Some forces already submit this data voluntarily, but from April 2013 all forces will be required to. This will increase transparency and improve accountability.
‘Undetected’ offences also include cases where ‘no further action’ was taken as the police were unable to mount a prosecution, either because there was insufficient evidence, the alleged victim did not want to proceed or because one party died after the offence was committed.
More details on why no further action was taken will start to be recorded from April 2014 after further consultation with police and other law enforcement agencies on sub-categories.
Policing and Criminal Justice Minister Damian Green said:
‘Recording offences as ‘undetected’ leaves victims feeling neglected and police investigations misunderstood - it does not properly reflect police work and that’s why we are scrapping it.
‘It is wholly inaccurate to suggest to the public that more than two thirds of all crimes are not investigated by the police, yet that is what these statistics currently show.
‘By introducing new categories, the police will be able to demonstrate the hard work they do and increase public transparency in policing.’
Including community penalties in the national statistics will build on the government’s new Community Remedy measure, which will give victims of low-level crime and anti-social behaviour a say in the out-of-court punishment of the offender.
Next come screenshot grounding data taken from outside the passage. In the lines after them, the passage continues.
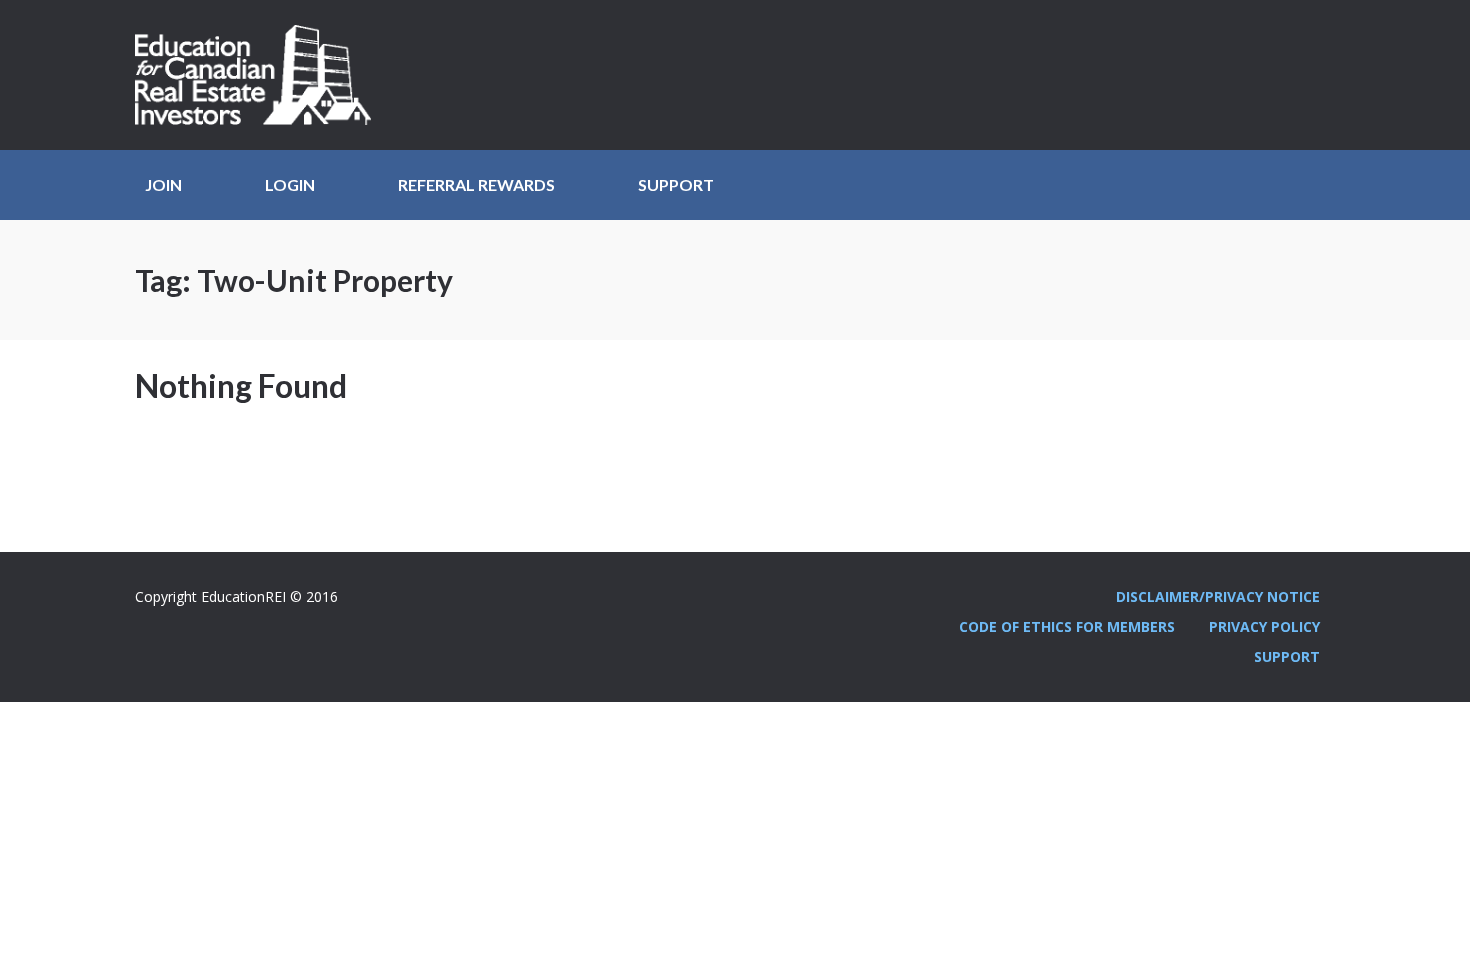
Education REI (260, 75)
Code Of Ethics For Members (1067, 626)
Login (290, 184)
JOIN (163, 184)
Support (676, 184)
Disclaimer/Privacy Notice (1218, 596)
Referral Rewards (476, 184)
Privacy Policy (1264, 626)
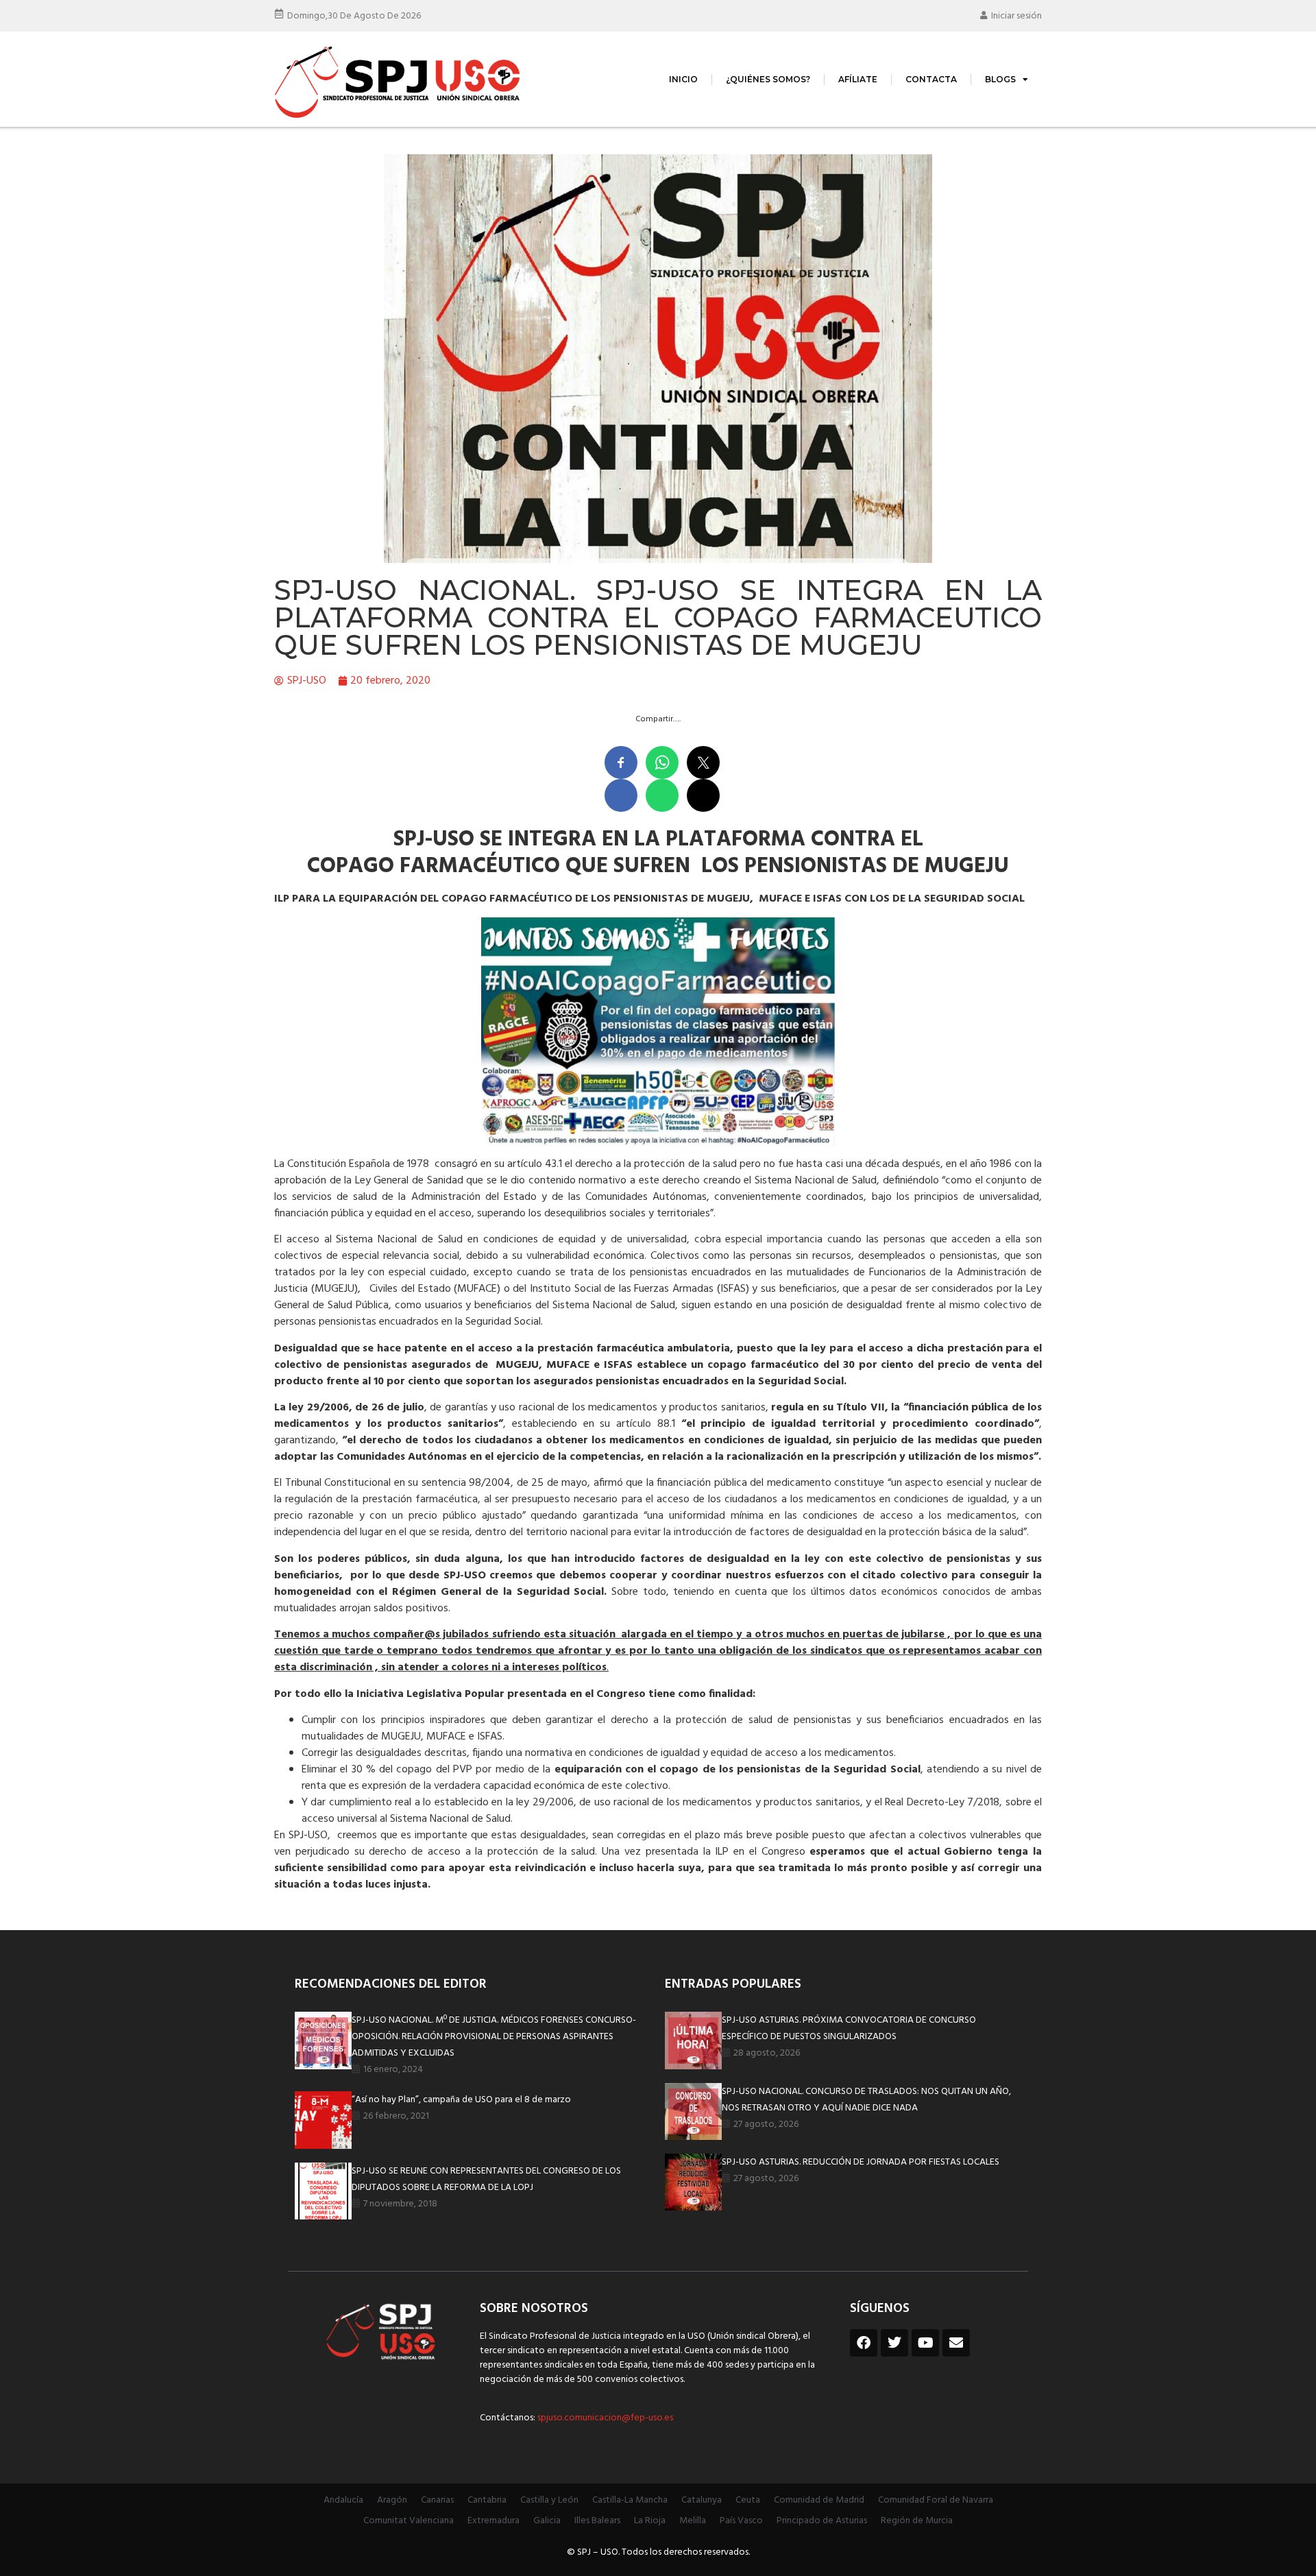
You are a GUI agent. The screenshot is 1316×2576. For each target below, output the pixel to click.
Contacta (931, 79)
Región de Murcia (917, 2521)
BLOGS (1000, 79)
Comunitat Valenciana (408, 2521)
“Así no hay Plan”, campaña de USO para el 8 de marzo (461, 2100)
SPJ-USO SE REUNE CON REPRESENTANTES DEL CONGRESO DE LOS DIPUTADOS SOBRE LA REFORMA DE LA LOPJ (486, 2179)
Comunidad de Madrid (819, 2500)
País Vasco (741, 2521)
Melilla (692, 2521)
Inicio (683, 79)
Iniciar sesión (1016, 16)
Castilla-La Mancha (630, 2500)
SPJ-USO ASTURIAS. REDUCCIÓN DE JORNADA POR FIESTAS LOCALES (860, 2162)
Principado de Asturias (822, 2521)
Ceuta (747, 2500)
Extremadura (493, 2521)
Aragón (392, 2500)
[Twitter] (894, 2343)
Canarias (437, 2500)
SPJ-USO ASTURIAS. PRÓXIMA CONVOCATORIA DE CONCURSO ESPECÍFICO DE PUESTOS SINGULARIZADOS (849, 2028)
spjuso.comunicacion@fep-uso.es (604, 2418)
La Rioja (650, 2521)
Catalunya (701, 2500)
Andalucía (343, 2500)
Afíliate (857, 79)
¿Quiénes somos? (768, 79)
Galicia (547, 2521)
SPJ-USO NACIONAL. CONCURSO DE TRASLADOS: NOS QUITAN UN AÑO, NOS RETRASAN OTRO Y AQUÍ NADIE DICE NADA (866, 2100)
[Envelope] (956, 2343)
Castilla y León (549, 2500)
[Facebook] (863, 2343)
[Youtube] (925, 2343)
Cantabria (487, 2500)
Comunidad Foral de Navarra (935, 2500)
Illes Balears (597, 2521)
This will be introduced in new legislation later this year.
Notes to editors
For more information, contact the press office on 020 7035 3535.
The government’s consultation on the community remedy proposal closes on Thursday 7 March.
The 43 police forces in England and Wales and the British Transport Police provide the Home Office with aggregate returns on the number of notifiable crimes and detections they have recorded each year. Detected crimes are those crimes that have been ‘cleared up’ by the police.
The current ‘detection’ framework for recording crime outcomes is divided into two categories: sanction and non-sanction detections. The former occurs where the offender receives some formal sanction and the latter occurs in certain circumstances where the offence was ‘cleared up’ but no further action is taken against an offender, for example, where the alleged offender has died.
On 19 October 2012 the Government launched a targeted consultation seeking the views of directly affected parties to the revised framework, including the police, criminal justice practitioners, victims groups, the voluntary and community sector, other government departments, and organisations with a direct interest in crime data. Members of the public were also invited to comment. The consultation was published on the Home Office website.